Top of DATA TO USE
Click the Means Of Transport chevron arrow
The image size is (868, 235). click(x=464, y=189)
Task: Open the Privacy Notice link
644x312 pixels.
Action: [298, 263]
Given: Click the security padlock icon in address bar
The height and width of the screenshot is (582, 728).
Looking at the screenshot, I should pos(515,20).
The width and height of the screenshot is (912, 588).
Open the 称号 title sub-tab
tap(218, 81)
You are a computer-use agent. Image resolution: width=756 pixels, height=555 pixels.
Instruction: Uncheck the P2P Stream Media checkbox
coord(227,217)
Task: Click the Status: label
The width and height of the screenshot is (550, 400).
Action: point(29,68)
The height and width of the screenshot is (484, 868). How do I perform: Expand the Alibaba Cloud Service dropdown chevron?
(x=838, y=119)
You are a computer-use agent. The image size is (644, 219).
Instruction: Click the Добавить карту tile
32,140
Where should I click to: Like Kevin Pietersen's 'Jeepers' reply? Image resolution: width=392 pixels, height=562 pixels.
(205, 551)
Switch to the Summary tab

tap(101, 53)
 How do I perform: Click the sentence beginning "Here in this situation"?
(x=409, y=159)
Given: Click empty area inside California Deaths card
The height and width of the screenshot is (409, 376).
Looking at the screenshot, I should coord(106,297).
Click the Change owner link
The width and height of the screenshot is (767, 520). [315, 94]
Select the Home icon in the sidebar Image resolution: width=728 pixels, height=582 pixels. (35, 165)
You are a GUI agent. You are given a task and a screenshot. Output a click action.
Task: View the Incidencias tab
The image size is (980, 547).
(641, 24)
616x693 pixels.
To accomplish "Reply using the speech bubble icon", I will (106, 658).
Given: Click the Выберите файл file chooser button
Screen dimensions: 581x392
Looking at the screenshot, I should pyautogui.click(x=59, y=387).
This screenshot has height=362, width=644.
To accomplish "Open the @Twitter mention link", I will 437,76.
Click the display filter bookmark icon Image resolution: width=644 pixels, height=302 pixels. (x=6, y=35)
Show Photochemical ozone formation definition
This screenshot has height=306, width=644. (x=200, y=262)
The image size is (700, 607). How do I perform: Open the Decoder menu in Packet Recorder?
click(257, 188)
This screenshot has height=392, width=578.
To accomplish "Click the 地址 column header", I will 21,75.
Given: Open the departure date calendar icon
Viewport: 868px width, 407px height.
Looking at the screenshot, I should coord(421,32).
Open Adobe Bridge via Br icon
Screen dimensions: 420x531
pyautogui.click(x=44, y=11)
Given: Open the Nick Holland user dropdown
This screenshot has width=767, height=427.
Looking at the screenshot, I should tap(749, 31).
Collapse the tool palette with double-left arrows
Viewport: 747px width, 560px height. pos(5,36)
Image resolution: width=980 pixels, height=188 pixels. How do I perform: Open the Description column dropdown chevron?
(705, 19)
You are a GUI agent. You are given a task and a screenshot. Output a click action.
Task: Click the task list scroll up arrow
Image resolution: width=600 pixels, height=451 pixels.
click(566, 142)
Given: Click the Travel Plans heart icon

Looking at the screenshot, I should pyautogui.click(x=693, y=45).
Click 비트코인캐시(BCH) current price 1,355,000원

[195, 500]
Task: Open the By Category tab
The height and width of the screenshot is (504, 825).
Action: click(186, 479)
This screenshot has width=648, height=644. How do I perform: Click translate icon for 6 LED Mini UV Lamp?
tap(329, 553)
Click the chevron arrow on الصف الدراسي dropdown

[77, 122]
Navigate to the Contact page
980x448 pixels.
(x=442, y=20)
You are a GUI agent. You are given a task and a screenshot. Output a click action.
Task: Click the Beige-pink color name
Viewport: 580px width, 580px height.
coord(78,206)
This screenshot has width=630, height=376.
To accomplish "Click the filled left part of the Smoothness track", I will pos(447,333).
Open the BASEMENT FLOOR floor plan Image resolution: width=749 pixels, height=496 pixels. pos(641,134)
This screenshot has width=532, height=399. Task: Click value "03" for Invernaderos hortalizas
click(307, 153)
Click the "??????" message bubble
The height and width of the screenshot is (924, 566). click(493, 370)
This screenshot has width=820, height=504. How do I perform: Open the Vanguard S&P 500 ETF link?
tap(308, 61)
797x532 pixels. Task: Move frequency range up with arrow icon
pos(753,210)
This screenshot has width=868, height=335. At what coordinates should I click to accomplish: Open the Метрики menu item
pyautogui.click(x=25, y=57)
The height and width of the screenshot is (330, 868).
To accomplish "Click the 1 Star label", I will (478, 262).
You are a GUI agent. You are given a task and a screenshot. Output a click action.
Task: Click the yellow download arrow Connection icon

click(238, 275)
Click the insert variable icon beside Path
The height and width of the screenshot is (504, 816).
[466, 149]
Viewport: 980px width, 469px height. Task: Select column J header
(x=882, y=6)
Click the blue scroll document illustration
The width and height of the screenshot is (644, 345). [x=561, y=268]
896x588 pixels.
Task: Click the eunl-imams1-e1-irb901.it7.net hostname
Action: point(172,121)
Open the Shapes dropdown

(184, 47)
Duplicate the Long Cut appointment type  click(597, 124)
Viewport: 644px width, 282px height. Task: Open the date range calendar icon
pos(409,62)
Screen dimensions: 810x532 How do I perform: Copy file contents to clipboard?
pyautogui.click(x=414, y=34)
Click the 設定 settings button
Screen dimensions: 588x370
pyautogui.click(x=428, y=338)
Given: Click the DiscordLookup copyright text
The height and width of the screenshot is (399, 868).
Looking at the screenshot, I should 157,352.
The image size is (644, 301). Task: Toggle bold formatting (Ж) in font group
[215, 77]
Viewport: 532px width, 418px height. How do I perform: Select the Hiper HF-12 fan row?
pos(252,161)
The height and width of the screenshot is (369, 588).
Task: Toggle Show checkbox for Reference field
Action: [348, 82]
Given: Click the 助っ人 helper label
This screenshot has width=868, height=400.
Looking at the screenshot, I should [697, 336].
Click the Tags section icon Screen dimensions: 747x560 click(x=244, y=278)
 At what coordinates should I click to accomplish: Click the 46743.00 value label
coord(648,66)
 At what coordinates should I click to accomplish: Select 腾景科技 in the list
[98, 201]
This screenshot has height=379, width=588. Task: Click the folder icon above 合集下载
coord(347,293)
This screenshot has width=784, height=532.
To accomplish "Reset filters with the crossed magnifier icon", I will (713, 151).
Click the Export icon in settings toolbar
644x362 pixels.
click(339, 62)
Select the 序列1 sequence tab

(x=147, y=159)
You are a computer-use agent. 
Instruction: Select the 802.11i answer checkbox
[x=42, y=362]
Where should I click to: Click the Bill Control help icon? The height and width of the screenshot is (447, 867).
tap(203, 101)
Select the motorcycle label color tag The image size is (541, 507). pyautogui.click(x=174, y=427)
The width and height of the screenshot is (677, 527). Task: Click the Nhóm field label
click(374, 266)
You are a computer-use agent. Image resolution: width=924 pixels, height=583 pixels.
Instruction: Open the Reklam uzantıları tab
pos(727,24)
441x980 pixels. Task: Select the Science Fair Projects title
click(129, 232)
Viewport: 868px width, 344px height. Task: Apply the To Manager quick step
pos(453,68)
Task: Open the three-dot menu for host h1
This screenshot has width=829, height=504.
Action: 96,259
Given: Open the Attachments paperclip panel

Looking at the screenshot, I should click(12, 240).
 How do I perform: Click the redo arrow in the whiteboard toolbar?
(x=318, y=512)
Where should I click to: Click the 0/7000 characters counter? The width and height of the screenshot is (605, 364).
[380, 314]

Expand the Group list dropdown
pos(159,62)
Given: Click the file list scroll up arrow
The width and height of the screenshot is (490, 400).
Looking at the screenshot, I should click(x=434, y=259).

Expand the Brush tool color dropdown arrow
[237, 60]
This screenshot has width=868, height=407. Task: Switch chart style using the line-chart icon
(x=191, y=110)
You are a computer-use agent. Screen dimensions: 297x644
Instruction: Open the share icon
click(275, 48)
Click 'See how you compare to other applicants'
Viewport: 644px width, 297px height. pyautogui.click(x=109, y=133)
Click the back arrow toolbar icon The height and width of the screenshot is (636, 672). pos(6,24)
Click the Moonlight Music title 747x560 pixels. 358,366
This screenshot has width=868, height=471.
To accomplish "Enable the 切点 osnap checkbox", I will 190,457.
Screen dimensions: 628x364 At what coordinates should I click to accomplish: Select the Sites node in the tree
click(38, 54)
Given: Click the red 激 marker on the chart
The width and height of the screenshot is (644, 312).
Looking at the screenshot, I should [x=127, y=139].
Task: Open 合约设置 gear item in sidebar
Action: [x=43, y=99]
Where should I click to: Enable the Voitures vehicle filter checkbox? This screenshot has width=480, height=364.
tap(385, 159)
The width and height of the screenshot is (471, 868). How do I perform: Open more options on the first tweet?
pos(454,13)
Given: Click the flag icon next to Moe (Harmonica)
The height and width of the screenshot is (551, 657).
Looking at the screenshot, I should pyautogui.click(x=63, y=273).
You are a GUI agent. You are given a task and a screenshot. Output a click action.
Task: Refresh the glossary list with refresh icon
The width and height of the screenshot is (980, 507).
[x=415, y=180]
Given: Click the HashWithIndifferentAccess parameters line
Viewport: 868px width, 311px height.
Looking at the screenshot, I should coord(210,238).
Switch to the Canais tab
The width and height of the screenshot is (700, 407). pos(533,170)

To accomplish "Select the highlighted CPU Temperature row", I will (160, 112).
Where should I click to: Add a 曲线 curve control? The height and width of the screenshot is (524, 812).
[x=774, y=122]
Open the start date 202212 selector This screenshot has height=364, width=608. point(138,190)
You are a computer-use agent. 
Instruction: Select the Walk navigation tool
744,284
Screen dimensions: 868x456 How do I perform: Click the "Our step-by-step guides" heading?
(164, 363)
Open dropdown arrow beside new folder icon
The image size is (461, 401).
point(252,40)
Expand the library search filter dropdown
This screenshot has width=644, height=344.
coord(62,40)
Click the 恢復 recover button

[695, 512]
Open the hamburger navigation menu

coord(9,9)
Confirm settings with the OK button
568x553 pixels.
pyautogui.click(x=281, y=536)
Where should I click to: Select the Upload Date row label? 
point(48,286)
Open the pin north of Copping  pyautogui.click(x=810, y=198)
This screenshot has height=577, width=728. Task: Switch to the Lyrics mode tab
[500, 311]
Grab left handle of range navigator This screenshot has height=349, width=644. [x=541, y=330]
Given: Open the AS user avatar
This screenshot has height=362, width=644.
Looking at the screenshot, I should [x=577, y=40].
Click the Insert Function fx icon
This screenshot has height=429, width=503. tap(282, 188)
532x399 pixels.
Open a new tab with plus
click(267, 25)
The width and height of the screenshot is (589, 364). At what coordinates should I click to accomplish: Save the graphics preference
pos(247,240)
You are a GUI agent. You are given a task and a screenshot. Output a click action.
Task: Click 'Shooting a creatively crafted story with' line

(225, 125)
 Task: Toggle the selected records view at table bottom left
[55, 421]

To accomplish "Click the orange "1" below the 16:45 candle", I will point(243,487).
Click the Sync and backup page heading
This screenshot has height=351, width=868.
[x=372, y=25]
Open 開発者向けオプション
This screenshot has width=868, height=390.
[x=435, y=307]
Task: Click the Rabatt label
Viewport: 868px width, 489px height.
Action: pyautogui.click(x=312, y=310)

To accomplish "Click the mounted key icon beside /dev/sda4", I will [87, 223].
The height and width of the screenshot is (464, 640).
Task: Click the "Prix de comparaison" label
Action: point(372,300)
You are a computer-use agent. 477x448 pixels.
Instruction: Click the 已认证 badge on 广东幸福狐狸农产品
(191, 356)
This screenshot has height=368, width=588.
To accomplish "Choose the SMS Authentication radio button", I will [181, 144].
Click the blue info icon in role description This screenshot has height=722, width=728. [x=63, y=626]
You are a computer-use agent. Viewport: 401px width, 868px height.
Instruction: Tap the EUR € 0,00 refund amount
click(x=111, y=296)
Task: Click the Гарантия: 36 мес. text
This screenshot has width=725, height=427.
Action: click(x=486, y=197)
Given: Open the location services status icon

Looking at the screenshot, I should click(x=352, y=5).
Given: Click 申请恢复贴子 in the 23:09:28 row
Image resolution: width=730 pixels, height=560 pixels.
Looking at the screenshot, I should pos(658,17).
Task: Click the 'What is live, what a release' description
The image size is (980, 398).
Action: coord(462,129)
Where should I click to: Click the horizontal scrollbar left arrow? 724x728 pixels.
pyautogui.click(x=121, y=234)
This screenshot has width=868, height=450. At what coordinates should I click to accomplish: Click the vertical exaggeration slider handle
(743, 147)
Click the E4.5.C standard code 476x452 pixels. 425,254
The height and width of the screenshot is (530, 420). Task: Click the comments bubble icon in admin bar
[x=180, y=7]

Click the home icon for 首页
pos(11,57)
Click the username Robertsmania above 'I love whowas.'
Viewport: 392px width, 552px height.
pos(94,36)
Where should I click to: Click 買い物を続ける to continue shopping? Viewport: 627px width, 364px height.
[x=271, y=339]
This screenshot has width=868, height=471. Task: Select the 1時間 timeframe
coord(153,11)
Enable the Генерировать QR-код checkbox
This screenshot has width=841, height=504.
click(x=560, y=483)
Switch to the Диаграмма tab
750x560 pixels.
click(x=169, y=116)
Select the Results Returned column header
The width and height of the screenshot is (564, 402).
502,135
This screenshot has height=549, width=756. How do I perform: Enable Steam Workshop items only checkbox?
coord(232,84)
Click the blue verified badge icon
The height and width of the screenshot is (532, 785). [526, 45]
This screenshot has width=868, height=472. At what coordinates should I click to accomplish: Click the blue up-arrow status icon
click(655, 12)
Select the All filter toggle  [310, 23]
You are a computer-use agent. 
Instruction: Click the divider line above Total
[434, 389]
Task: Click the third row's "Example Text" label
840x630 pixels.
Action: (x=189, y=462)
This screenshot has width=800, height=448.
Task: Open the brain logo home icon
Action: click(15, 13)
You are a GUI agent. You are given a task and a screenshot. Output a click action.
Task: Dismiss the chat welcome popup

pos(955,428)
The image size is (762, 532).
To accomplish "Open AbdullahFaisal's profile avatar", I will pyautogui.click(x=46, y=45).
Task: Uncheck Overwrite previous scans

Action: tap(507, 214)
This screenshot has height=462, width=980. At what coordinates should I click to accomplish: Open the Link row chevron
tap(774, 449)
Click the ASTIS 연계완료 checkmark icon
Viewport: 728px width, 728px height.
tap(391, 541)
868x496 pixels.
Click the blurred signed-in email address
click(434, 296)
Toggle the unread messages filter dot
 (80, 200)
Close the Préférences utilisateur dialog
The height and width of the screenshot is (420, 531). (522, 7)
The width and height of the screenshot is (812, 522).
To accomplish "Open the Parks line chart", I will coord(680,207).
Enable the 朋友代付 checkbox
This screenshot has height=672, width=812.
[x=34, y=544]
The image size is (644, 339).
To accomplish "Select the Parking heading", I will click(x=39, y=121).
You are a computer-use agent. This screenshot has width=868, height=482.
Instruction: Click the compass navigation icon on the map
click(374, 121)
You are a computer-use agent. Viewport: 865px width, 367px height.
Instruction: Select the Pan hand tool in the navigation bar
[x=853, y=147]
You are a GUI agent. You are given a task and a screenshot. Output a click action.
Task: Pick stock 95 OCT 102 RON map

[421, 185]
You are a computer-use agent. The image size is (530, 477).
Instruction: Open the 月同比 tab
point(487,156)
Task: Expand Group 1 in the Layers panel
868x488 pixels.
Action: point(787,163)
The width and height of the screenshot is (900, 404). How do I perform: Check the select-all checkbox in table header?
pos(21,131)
Bottom of DATA TO USE
> [WORK INSTRUCTION]:
Only the lines from the one containing "Task: Pick stock 95 OCT 102 RON map" through the end of the material should be reproduced, exactly, with both ends included.

> [THE ANSWER]:
Task: Pick stock 95 OCT 102 RON map

[421, 185]
You are a computer-use agent. The image size is (530, 477).
Instruction: Open the 月同比 tab
point(487,156)
Task: Expand Group 1 in the Layers panel
868x488 pixels.
Action: point(787,163)
The width and height of the screenshot is (900, 404). How do I perform: Check the select-all checkbox in table header?
pos(21,131)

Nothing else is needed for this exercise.